# Set exercise a
Find each line in the records that contains the word "height" and copy those lines out in full.

** start Text passage **

Loading...
Hi, welcome to today's lesson.
My name is Mr. Peters, and in this lesson today, we're gonna be thinking about how we can solve problems involving using the multiplication of fractions by whole numbers.
If you're ready to get going, let's get started.
So by the end of this lesson today, you should be able to say that I can solve problems involving multiplying proper fractions by whole numbers.
Throughout the session today, we've got four key words.
I'll have a go at saying them, and then you can repeat them after me.
The first word is numerator, your turn.
The second word is denominator, your turn.
The third word is proper fraction, your turn.
And the fourth word is improper fraction, your turn.
So let's think about how we can describe what these words mean in a bit more detail.
A numerator is the number on the top of a fraction, and it shows us how many parts we have.
A denominator is the number on the bottom of a fraction, and this tells us how many equal parts the whole has been divided into.
A proper fraction is a fraction where the numerator is less than the denominator, and an improper fraction is a fraction where the numerator is greater than the denominator.
This lesson today is broken down into two cycles.
In the first cycle, we're gonna be thinking about comparing expressions, and then in the second cycle, we're gonna be thinking about applying fraction by whole number multiplication.
If you're ready, let's get started.
Throughout this lesson today, we've got both Lucas and Sam who'll be sharing their thinking.
So we start our lesson here, thinking about these two expressions, and we're wondering which one of these expressions is greater than the other one.
Sam says that he thinks that 2 multiplied by 5/8 would be the greater expression because we need to multiply the whole number by the numerator, and that would give us a larger numerator in the product.

** end Text passage **

# Set exercise b
Quote the whole fractions lesson transcript above, word for word.

** start Provided data **

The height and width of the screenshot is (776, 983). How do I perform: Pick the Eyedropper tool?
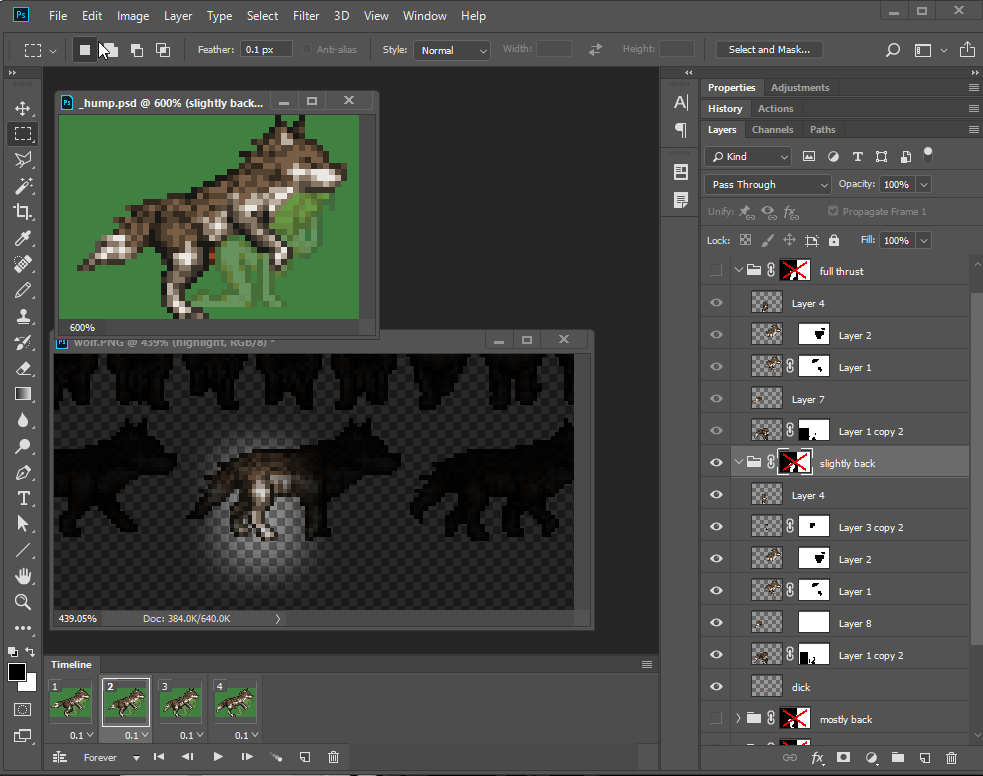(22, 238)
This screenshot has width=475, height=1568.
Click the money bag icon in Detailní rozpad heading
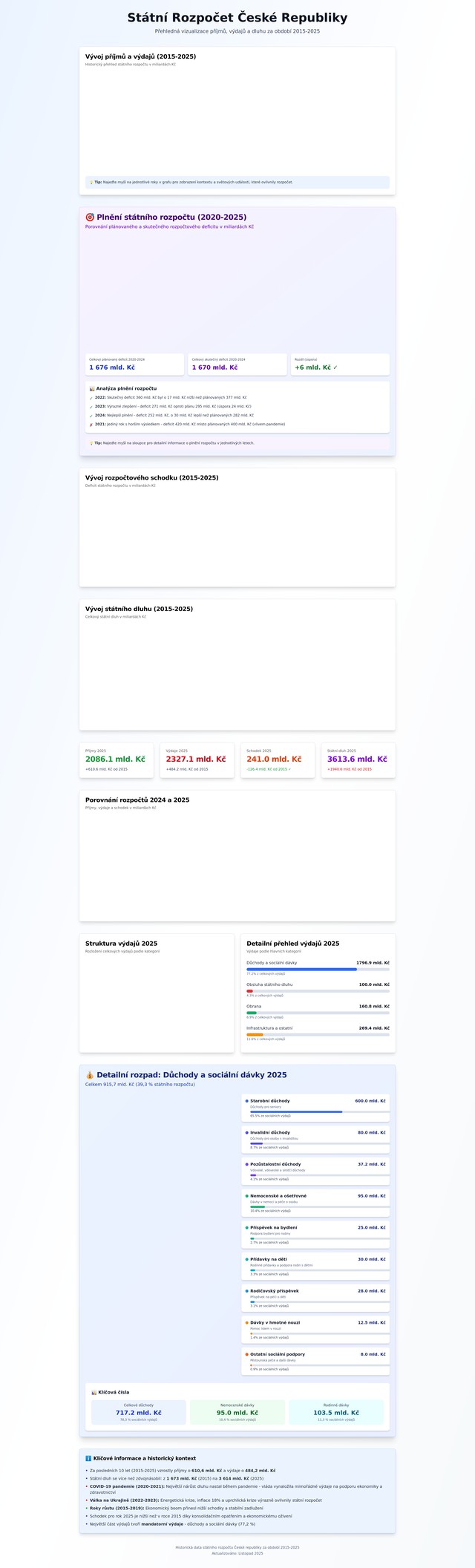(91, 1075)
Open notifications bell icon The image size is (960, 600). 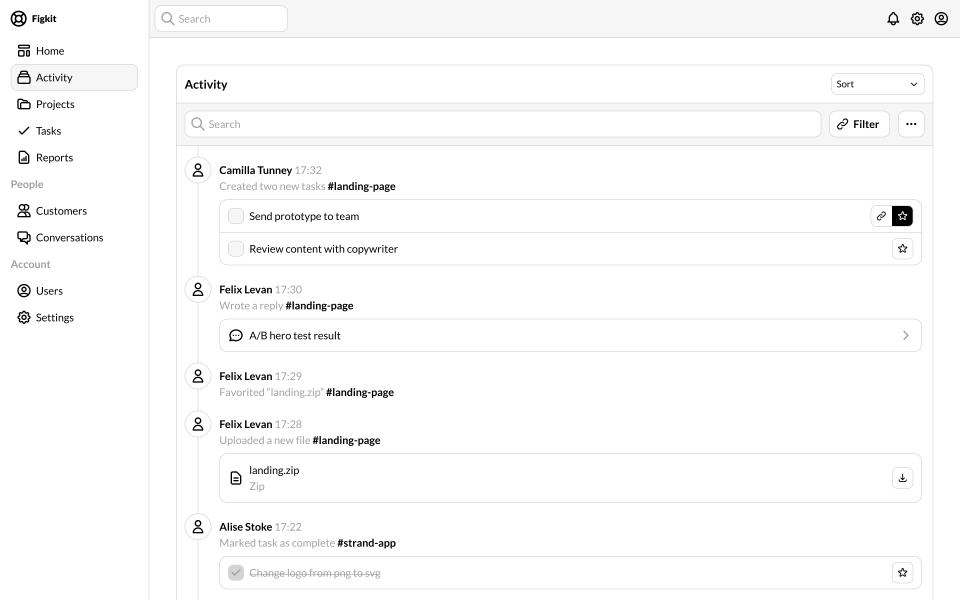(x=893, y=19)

** end Provided data **

# Task result a
The height and width of the screenshot is (776, 983). How do I perform: Pick the Eyedropper tool?
This screenshot has width=475, height=1568.

# Task result b
Loading...
Hi, welcome to today's lesson.
My name is Mr. Peters, and in this lesson today, we're gonna be thinking about how we can solve problems involving using the multiplication of fractions by whole numbers.
If you're ready to get going, let's get started.
So by the end of this lesson today, you should be able to say that I can solve problems involving multiplying proper fractions by whole numbers.
Throughout the session today, we've got four key words.
I'll have a go at saying them, and then you can repeat them after me.
The first word is numerator, your turn.
The second word is denominator, your turn.
The third word is proper fraction, your turn.
And the fourth word is improper fraction, your turn.
So let's think about how we can describe what these words mean in a bit more detail.
A numerator is the number on the top of a fraction, and it shows us how many parts we have.
A denominator is the number on the bottom of a fraction, and this tells us how many equal parts the whole has been divided into.
A proper fraction is a fraction where the numerator is less than the denominator, and an improper fraction is a fraction where the numerator is greater than the denominator.
This lesson today is broken down into two cycles.
In the first cycle, we're gonna be thinking about comparing expressions, and then in the second cycle, we're gonna be thinking about applying fraction by whole number multiplication.
If you're ready, let's get started.
Throughout this lesson today, we've got both Lucas and Sam who'll be sharing their thinking.
So we start our lesson here, thinking about these two expressions, and we're wondering which one of these expressions is greater than the other one.
Sam says that he thinks that 2 multiplied by 5/8 would be the greater expression because we need to multiply the whole number by the numerator, and that would give us a larger numerator in the product.